Le gouvernement colombien et les Farc reprennent leurs discussions de paix à Cuba

Photographie diffusée par le gouvernement colombien d'une réunion de négociation entre sa délégation (à d) et celle des Farc, le 5 mars 2015 à La Havane,
Photographie diffusée par le gouvernement colombien d'une réunion de négociation entre sa délégation (à d) et celle des Farc, le 5 mars 2015 à La Havane, - © Omar Nieto

Les délégations du gouvernement colombien et de la guérilla des Farc ont repris lundi leurs négociations de paix à La Havane, après plusieurs jours de tension en raison d'une opération militaire ayant tué 26 rebelles, ont constaté des journalistes de l'AFP.

"Sans aucun doute, les événements affligeants survenus (la semaine dernière) sont un pas en arrière dans les progrès accomplis jusqu'à maintenant à la table du dialogue à La Havane", a déclaré le dirigeant guérillero Pablo Catatumbo, à la reprise de ces négociations, organisées depuis novembre 2012.

"On ne peut prétendre qu'à travers la pression militaire ou les menaces il soit possible de faire plier notre volonté de lutte.
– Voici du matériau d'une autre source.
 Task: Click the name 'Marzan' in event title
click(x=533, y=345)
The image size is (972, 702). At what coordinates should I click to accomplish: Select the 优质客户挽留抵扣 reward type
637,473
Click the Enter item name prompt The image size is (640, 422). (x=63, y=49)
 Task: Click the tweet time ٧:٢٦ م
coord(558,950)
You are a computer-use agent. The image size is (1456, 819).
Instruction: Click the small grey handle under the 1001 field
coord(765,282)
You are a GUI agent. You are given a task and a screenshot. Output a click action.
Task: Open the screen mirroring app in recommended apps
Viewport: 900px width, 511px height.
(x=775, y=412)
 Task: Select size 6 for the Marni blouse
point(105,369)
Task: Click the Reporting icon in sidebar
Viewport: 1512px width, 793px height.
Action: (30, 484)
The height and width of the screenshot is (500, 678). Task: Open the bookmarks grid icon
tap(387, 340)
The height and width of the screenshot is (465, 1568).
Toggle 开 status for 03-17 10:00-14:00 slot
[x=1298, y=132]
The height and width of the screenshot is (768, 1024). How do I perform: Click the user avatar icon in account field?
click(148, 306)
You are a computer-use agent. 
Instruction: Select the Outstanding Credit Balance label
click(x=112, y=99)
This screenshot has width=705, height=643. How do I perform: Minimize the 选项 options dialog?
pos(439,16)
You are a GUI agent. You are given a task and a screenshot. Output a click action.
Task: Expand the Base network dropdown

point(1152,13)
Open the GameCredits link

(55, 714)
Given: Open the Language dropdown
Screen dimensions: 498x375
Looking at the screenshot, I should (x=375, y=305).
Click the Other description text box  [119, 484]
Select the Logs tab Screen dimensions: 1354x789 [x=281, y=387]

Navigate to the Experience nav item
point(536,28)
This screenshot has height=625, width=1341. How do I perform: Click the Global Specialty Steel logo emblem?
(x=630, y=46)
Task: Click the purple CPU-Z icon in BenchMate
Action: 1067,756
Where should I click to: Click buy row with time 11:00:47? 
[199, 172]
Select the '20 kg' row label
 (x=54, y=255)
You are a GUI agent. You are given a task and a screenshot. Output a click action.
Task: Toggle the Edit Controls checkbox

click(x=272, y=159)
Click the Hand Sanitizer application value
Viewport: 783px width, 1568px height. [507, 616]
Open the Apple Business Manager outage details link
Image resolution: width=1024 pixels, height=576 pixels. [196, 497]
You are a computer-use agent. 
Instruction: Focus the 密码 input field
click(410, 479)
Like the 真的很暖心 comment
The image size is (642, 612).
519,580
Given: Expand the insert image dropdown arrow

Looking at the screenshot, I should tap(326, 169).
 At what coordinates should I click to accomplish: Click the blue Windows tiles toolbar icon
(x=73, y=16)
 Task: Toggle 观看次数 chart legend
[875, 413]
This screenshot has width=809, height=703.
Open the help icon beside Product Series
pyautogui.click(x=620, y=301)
C'est le mauvais chemin et il est évident qu'on ne parviendra pas à la paix en faisant monter d'un cran le conflit", a-t-il ajouté.

Les pourparlers de paix avaient été reportés vendredi d'"un commun accord" jusqu'à lundi, avait indiqué une source proche de la délégation des autorités colombiennes, après un regain de tension entre les deux parties, provoqué par un bombardement de l'armée ayant tué 26 guérilleros dans le département du Cauca (sud-ouest).

La rébellion a répliqué en suspendant la trêve unilatérale qu'elle observait depuis six mois.

Le président colombien Juan Manuel Santos, qui exclut tout armistice avant un accord de paix définitif, avait ordonné mi-avril la reprise des bombardements contre les rebelles en représailles à une embuscade qui avait coûté la vie à onze militaires.

Fondées en 1964 dans la foulée d'une insurrection paysanne, les Farc comptent encore selon les autorités près de 8000 combattants, essentiellement repliées dans les régions rurales.